Work to be completed
Set out exactly, line by line, the stretch of data below that begins at the line containing "Task: Switch to the DBConnect.java tab" and ends at the line containing "1456x819 pixels.", with both ends kept.

Dataset excerpts
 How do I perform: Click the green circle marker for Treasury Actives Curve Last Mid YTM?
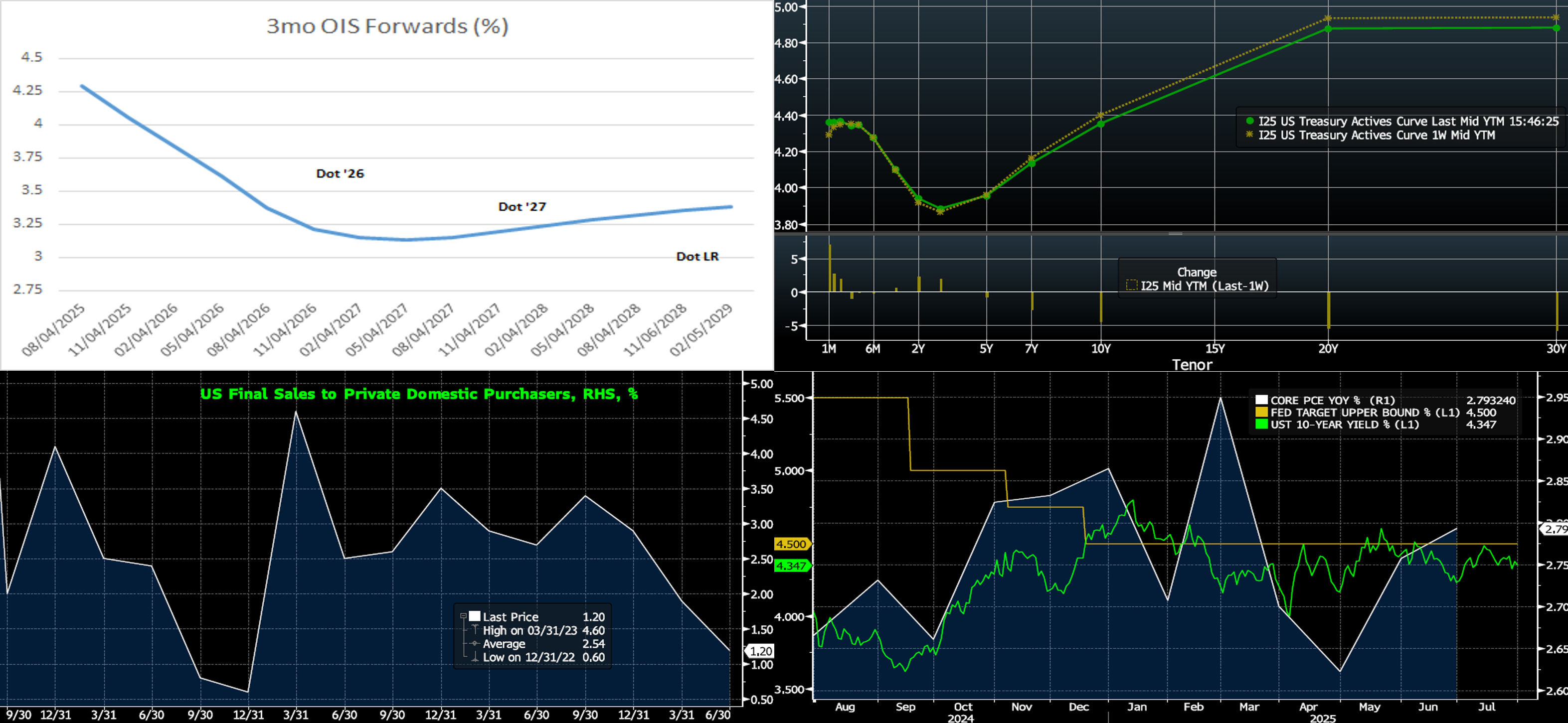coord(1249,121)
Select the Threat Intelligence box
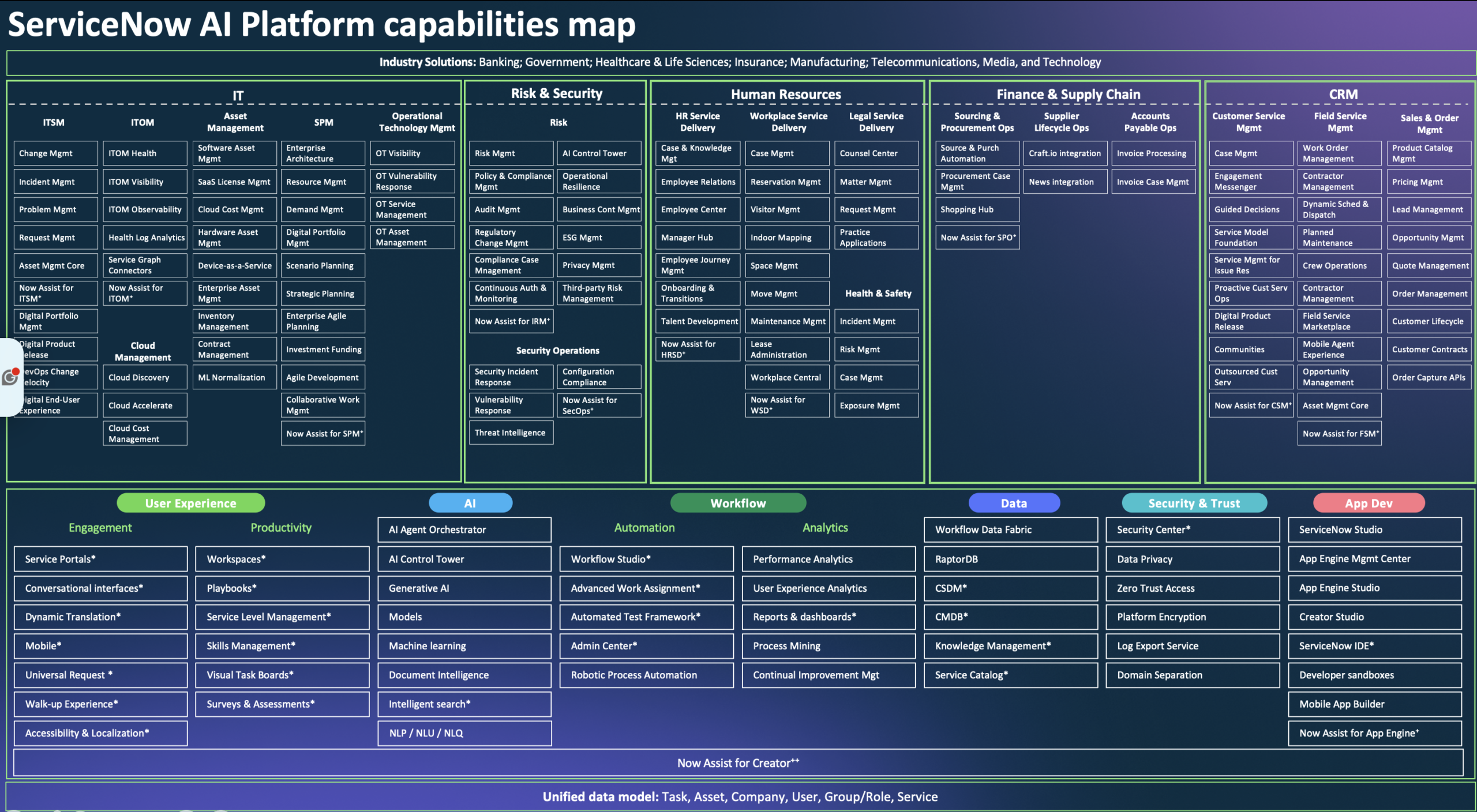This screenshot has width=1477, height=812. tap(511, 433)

...

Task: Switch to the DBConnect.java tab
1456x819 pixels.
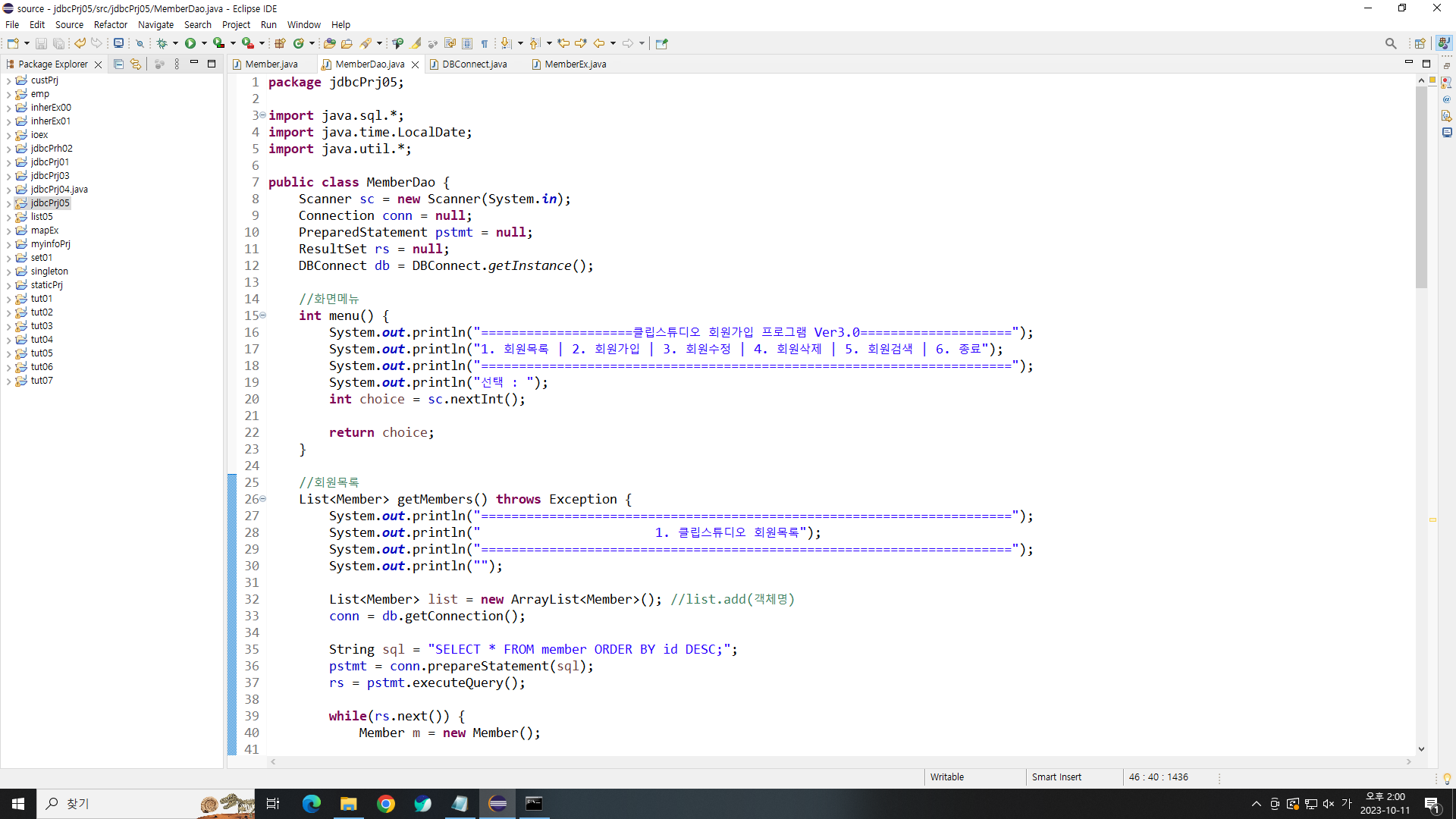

Solution to the problem
Task: Switch to the DBConnect.java tab
1456x819 pixels.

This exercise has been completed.